For the second, I had been using the yearly notes since they allow me to both put it into a task list (which I can then pull to another file tracking what I still need to do) and give me a machine-readable earliest/latest date, but I suppose with some of the later tweaks I’ve made to the templates/scripts I now have the ability to input the data as *-within-range pairs on the file itself and still have it show up everywhere I need it to. I’ll be doing that move manually, but is there actually a syntax for editing the frontmatter like you suggest? I know it’s possible with Templater, but it’s a bit late for basing an entire solution around that plugin.

Still, that’s an answer about optimal code, rather than about caches/reusing data.

If you don’t want to be reliant on any plugins, here’s my code to update frontmatter fields:

function updateFrontmatter(contents, field, value) {
    const f = contents.match(/^---\r?\n(.*?)\n---\r?\n(.*)$/s),
        v = `${field}: ${value}`,
        x = new RegExp(`^${field}:.*$`, 'm'),
        [s, e] = f ? [`${f[1]}\n`, f[2]] : ['', contents]
    return f && f[1].match(x) ? contents.replace(x, v) : `---\n${s}${v}\n---\n${e}`
}

If the frontmatter field doesn’t exist it will add it, otherwise it will update the existing field.
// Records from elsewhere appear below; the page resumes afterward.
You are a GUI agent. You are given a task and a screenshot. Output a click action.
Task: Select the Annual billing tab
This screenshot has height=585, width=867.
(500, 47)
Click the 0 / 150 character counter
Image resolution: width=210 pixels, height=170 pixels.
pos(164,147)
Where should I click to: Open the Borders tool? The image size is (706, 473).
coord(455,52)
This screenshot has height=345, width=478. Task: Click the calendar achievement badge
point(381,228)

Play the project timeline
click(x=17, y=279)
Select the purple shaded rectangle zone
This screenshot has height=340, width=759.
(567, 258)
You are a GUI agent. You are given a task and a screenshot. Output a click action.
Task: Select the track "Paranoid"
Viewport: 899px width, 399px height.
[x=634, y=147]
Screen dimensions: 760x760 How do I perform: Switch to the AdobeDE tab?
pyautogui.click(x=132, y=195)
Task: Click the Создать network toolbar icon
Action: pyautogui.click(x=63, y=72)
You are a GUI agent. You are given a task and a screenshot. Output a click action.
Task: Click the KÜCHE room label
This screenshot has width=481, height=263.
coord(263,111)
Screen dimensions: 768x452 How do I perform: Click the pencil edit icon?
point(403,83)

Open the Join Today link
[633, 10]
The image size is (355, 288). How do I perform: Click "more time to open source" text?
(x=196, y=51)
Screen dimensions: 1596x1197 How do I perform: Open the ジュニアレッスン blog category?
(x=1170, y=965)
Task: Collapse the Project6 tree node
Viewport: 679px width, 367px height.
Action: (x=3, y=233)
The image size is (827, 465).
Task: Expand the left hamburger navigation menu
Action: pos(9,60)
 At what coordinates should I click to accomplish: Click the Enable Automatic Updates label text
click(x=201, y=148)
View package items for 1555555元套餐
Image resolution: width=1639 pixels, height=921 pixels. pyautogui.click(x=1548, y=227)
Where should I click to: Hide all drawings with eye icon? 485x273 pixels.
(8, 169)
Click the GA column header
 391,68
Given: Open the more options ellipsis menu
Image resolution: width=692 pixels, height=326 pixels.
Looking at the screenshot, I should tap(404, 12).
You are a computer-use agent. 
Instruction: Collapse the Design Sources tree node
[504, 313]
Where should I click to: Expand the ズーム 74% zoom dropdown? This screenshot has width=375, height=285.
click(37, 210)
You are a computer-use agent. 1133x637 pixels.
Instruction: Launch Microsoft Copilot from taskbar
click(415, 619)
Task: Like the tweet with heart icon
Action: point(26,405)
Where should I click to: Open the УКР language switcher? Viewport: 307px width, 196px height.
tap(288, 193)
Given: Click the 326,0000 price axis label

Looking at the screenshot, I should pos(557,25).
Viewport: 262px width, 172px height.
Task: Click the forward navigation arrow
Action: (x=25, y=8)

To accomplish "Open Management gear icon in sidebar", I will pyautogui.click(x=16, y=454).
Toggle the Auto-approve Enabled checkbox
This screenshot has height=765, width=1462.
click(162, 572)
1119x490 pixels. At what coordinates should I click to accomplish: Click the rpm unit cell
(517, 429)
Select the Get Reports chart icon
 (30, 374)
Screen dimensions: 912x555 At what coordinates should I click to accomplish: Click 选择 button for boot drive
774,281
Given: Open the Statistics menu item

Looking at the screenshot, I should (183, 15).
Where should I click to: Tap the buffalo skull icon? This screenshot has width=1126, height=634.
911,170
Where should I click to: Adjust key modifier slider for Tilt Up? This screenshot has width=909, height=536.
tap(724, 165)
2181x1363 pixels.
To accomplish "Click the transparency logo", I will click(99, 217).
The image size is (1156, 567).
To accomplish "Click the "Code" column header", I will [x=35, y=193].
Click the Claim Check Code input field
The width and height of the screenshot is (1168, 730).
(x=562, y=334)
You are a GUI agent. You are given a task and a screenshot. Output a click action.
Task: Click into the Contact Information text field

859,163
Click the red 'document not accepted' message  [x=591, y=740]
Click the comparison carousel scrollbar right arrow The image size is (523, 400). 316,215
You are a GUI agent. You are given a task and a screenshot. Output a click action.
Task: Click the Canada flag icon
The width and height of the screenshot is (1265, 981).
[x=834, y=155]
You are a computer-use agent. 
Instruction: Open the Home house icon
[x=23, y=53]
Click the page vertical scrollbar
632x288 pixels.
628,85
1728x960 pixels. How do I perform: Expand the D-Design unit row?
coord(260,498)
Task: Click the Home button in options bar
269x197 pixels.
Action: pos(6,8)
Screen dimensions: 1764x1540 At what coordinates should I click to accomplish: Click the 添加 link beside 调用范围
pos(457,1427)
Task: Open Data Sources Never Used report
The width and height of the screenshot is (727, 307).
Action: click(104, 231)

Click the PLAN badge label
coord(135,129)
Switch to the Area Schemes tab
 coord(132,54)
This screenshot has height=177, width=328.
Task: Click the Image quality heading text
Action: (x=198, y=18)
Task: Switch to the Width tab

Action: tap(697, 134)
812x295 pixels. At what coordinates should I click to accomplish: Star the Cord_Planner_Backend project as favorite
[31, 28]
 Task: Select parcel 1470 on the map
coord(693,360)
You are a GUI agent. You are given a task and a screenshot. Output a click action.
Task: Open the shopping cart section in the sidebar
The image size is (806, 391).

Just read the contents of your file, update the field or fields that you want, and save the file again:

let contents = await app.vault.read(file) // read file
contents = updateFrontmatter(contents, 'field1', 'value1')
contents = updateFrontmatter(contents, 'field2', 'value2')
app.vault.modify(file, contents) // save file

Ah, I didn’t realize that contents would still be linked to the physical file. That will do nicely, thanks!
Wait, now I see the app.vault.modify call. Still, big thanks even if I misread the solution originally!